The problem: Each entry below should be echoed exactly, with pictures omitted.

Dataset excerpts:
────────────────────
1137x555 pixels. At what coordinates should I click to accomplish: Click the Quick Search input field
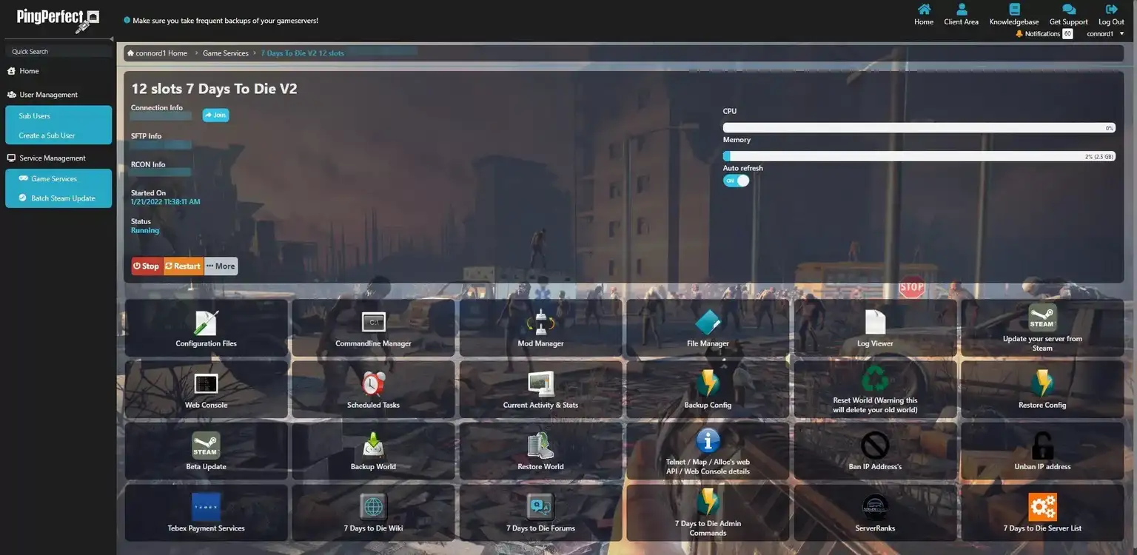pos(59,52)
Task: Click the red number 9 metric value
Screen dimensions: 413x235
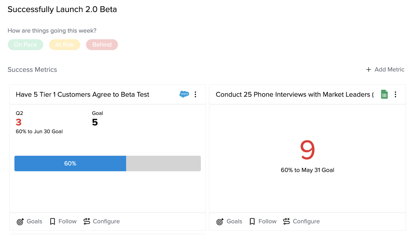Action: 307,150
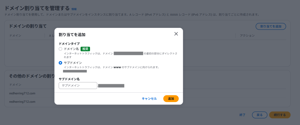This screenshot has width=300, height=125.
Task: Click the 割り当てを追加 outlined button
Action: pos(271,26)
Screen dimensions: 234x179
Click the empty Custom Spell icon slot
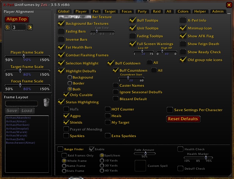(x=140, y=166)
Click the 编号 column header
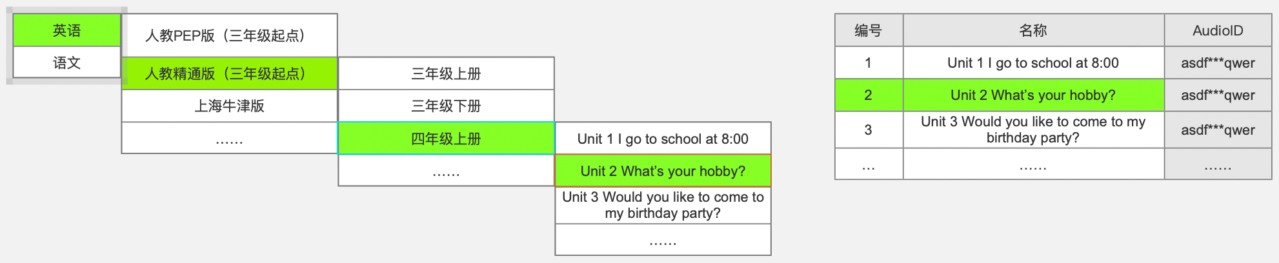 (x=868, y=30)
────────────────────
Answer to this task:
1137x555 pixels. At what coordinates should I click to accomplish: Click the Quick Search input field
pos(59,52)
Task: Click the red number 9 metric value
Screen dimensions: 413x235
Action: 307,150
This screenshot has width=300, height=125.
Task: Click the 割り当てを追加 outlined button
Action: pos(271,26)
Screen dimensions: 234x179
Click the empty Custom Spell icon slot
(x=140, y=166)
Click the 编号 column header
 (x=868, y=30)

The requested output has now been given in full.